Rail Freight Rates and Grain Export Basis: The US Experience
Term: One year, beginning in 2016
Funding Amount: $9,800
Lead Researcher(s): Richard Gray, Devin Serfas (U of S)
Funding Partners: None
The 2016 Canadian Transportation Act Review Panel Report has recommended that the Maximum Revenue Entitlement (MRE) be phased out over the next 7 years. If this were to occur, it would represent a watershed in transportation policy that could profoundly alter the economics of grain production and the development of the Canadian grain economy in the 21st The recent US experience is particularly relevant for the current MRE discussion in Canada. The US railways have not been subject to rail rate regulation since 1980. As such, the US experience can be very informative in understanding how rail rates could be impacted by the removal of the MRE. Not only have rail rates typically been much higher than in Canada but grain producers in North Dakota and Montana near the BNSF railroad have also recently experienced elevated export basis levels due to a lack of export capacity (US Wheat Associates, 2015). The export basis and freight rate data can be used to estimate how export basis rents are distributed between railways and grain handlers in a deregulated rate environment, which in turn has a large impact on the pricing and the service incentives of railways.
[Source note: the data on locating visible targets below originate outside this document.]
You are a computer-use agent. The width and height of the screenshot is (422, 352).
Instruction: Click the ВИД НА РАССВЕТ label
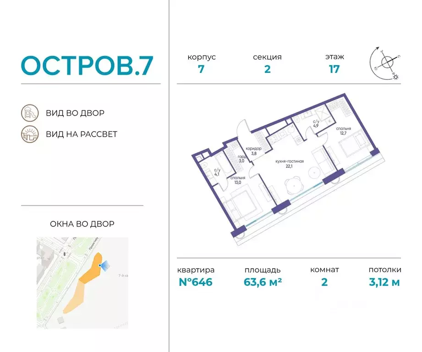[82, 134]
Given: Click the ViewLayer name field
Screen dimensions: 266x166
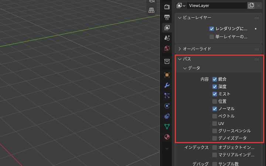Looking at the screenshot, I should click(217, 6).
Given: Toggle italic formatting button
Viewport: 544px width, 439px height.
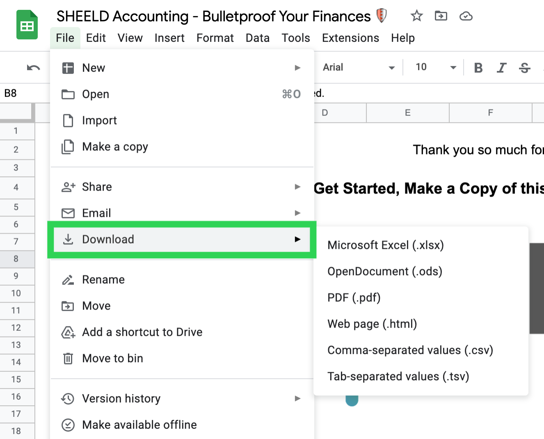Looking at the screenshot, I should pyautogui.click(x=501, y=68).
The objective of the study will be to:
Describe the deregulation of the grain freight rates in the United States, and the current system for rail car allocation including the COT bid car system.
To collect and report secondary data on DNS export basis and grain freight rates with a focus on areas of North Dakota and Montana that are dependent on rail access for PNW shipments.
To analyze the relationship between rail freight rates and grain export basis.